TASK GOAL: Every line of the material is to be returned verbatim. Pictures stay out.

PROVIDED DATA:
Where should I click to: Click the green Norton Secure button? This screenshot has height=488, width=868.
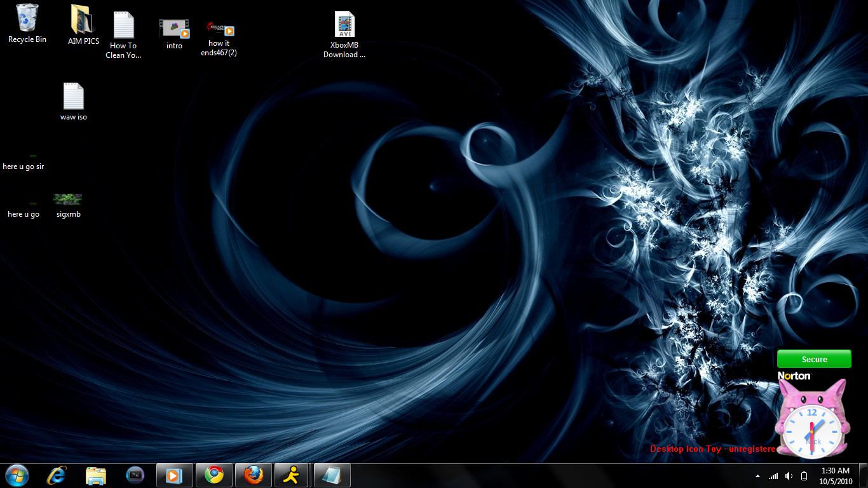(x=814, y=359)
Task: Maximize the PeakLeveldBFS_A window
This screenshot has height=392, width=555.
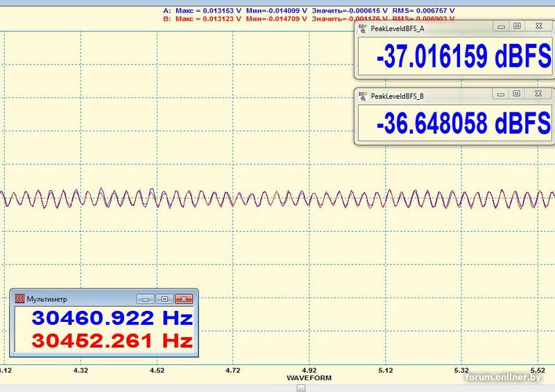Action: click(x=517, y=26)
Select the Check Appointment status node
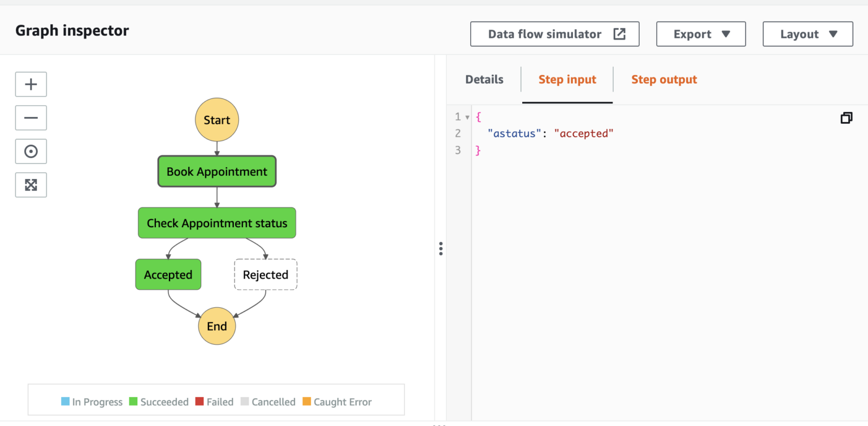The image size is (868, 426). point(216,223)
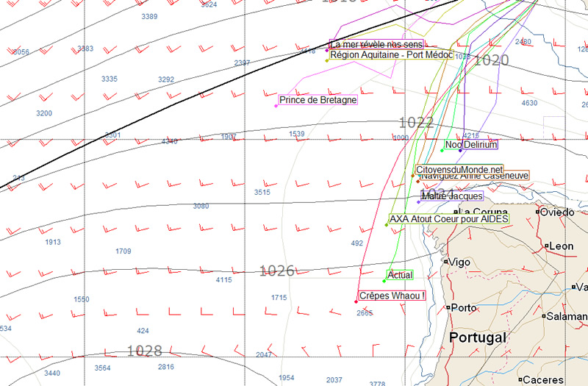Select the Région Aquitaine - Port Médoc label
The image size is (588, 386).
click(391, 54)
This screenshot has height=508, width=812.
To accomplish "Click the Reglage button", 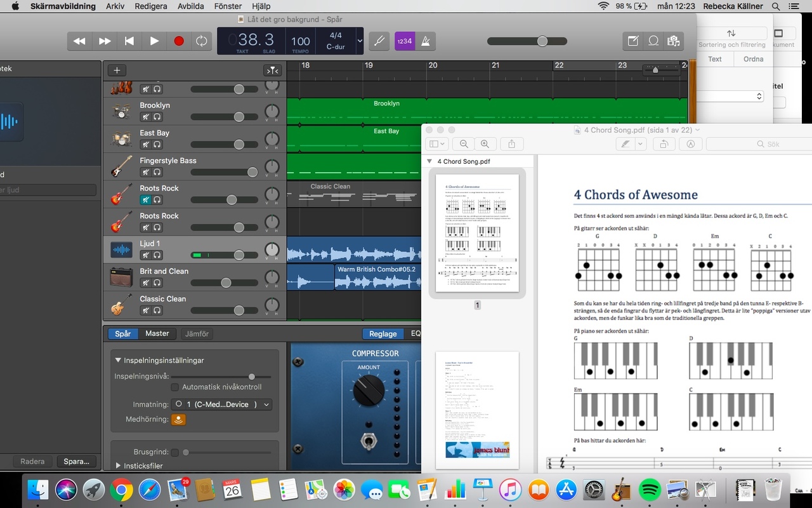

EXPECTED ANSWER:
Where should I click to: Click the green Norton Secure button? This screenshot has height=488, width=868.
(x=814, y=359)
Task: Maximize the PeakLeveldBFS_A window
This screenshot has height=392, width=555.
Action: click(x=517, y=26)
Select the Check Appointment status node
The image size is (868, 426). point(216,223)
Select the Région Aquitaine - Port Médoc label
The image size is (588, 386).
click(391, 54)
This screenshot has height=508, width=812.
To accomplish "Click the Reglage button", 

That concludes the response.